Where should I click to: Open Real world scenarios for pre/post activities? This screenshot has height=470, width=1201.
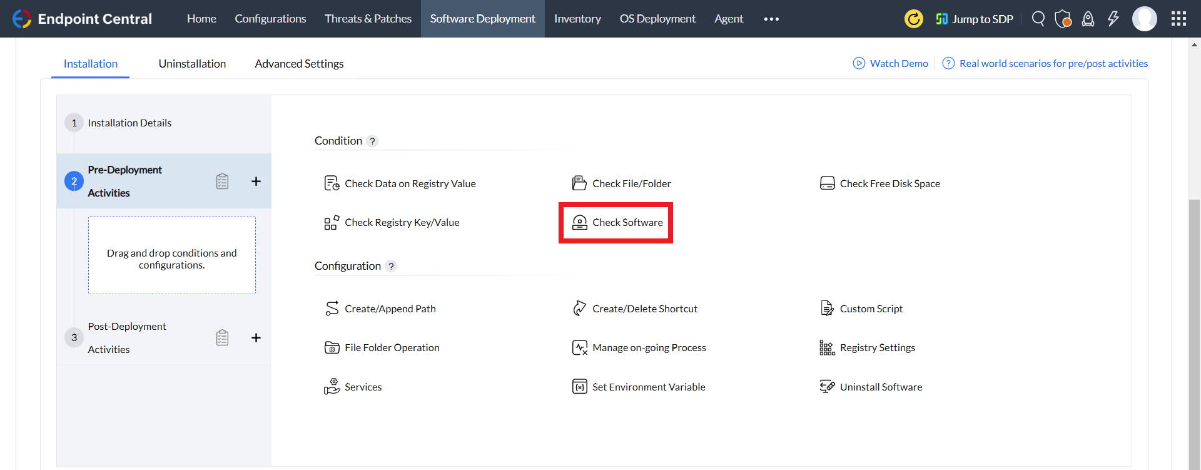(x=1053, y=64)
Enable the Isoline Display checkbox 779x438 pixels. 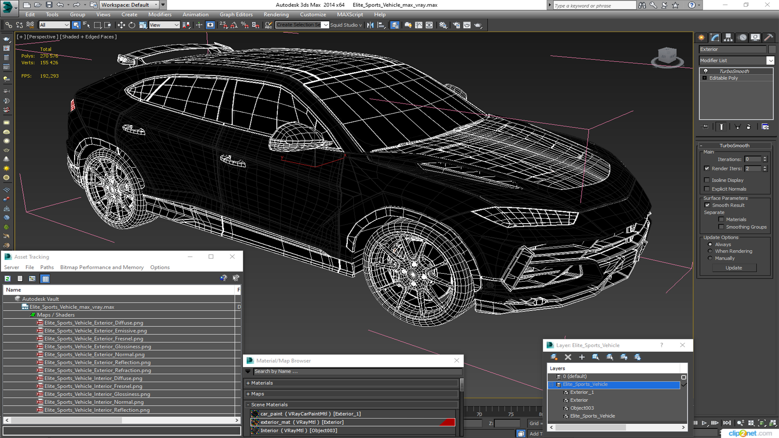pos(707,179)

# # # # #

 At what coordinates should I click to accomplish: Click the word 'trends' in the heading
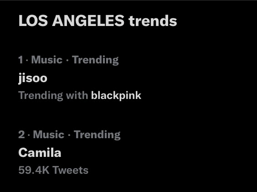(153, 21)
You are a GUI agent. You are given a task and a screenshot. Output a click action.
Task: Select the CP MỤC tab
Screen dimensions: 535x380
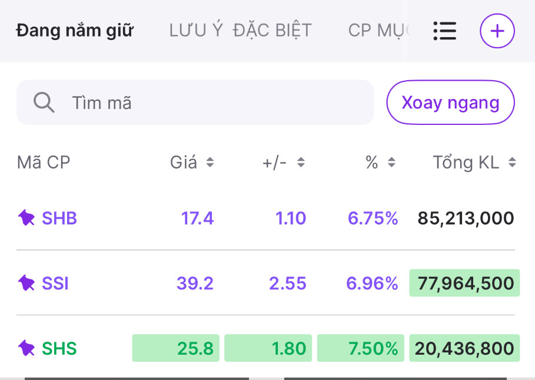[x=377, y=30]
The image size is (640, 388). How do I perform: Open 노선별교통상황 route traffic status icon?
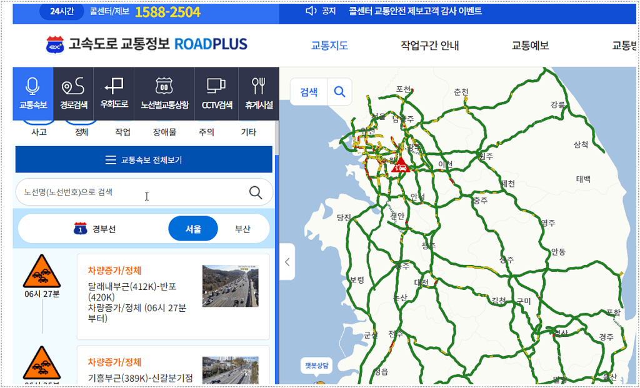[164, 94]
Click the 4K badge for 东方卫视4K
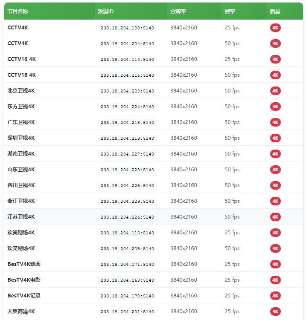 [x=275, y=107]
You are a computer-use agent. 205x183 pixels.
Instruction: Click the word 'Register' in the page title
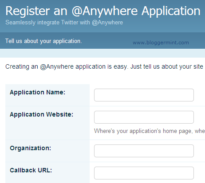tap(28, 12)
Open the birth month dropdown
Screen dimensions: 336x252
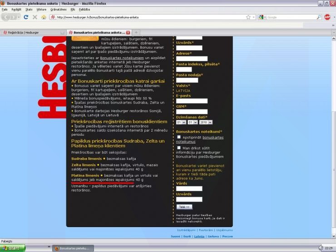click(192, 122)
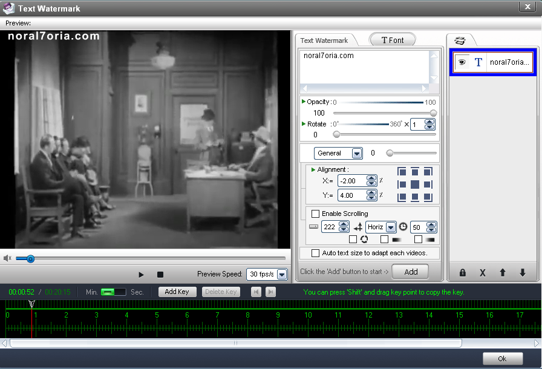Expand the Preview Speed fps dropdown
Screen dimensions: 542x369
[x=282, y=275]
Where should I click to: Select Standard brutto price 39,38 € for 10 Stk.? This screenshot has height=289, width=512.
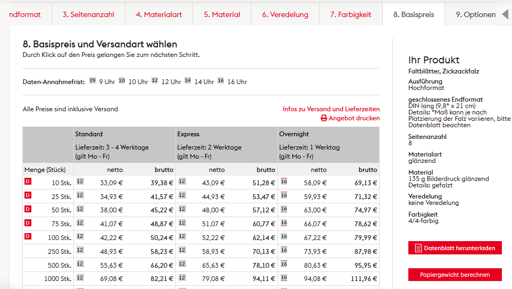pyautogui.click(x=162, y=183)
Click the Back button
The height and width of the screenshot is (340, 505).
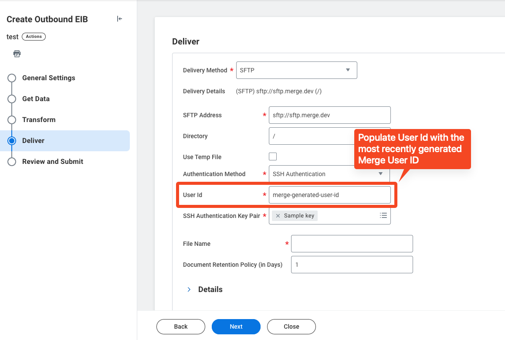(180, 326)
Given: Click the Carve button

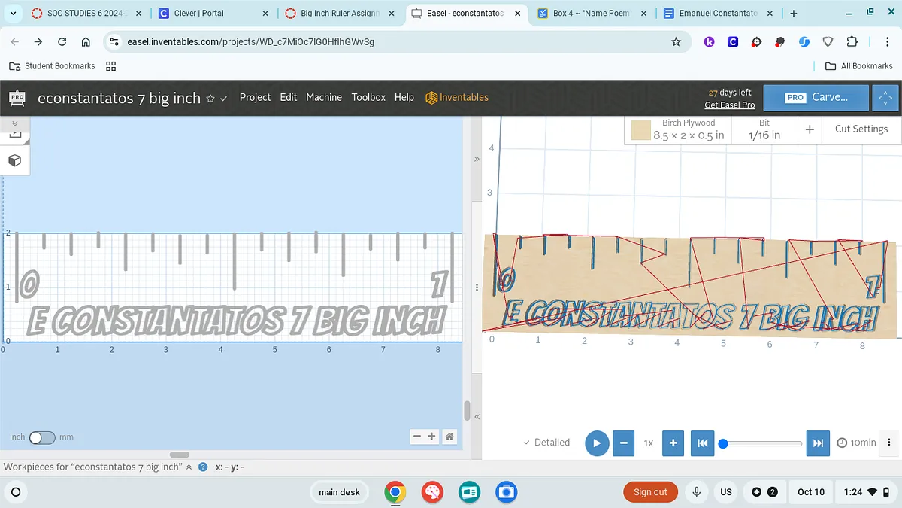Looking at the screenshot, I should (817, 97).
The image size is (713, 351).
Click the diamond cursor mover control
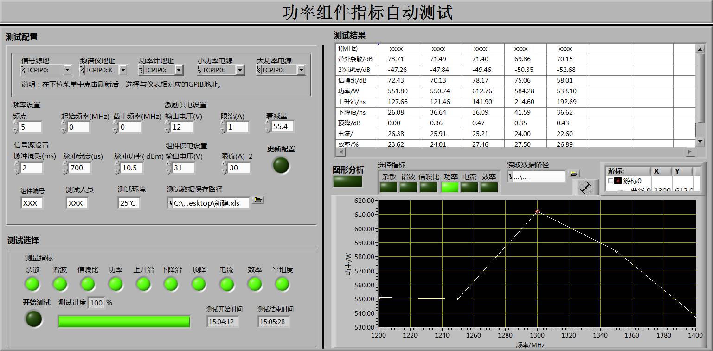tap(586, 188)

# # # # #

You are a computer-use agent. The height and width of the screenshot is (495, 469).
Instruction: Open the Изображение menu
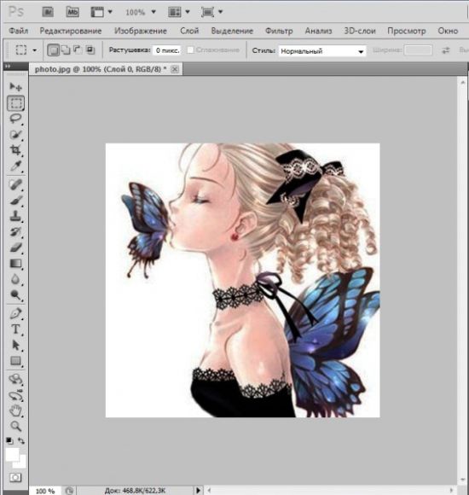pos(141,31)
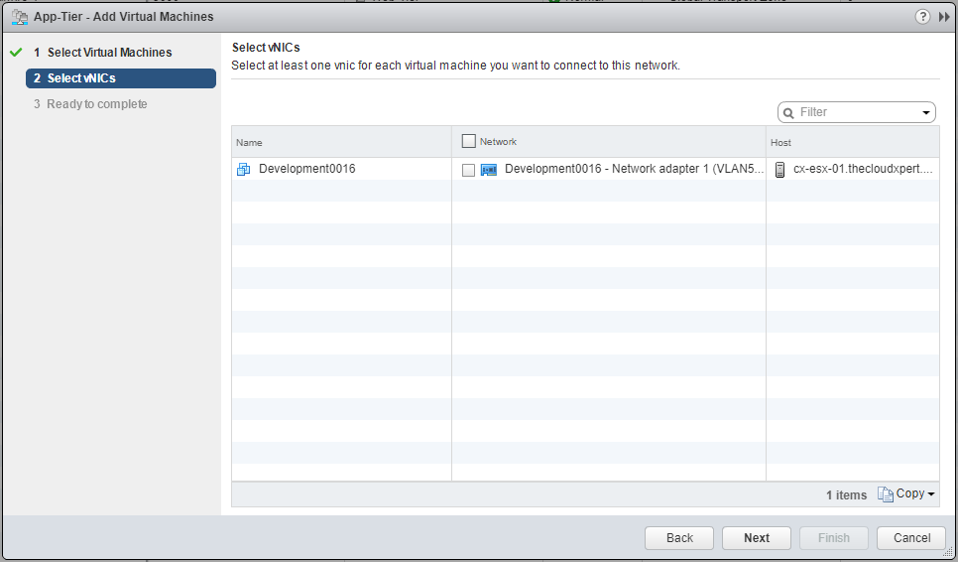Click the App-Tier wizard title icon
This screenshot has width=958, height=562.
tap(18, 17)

# # # # #

WORK TASK: In the material above, how many lines contain the string "computer"? Respond with that number by itself.

WRITTEN RESPONSE: 2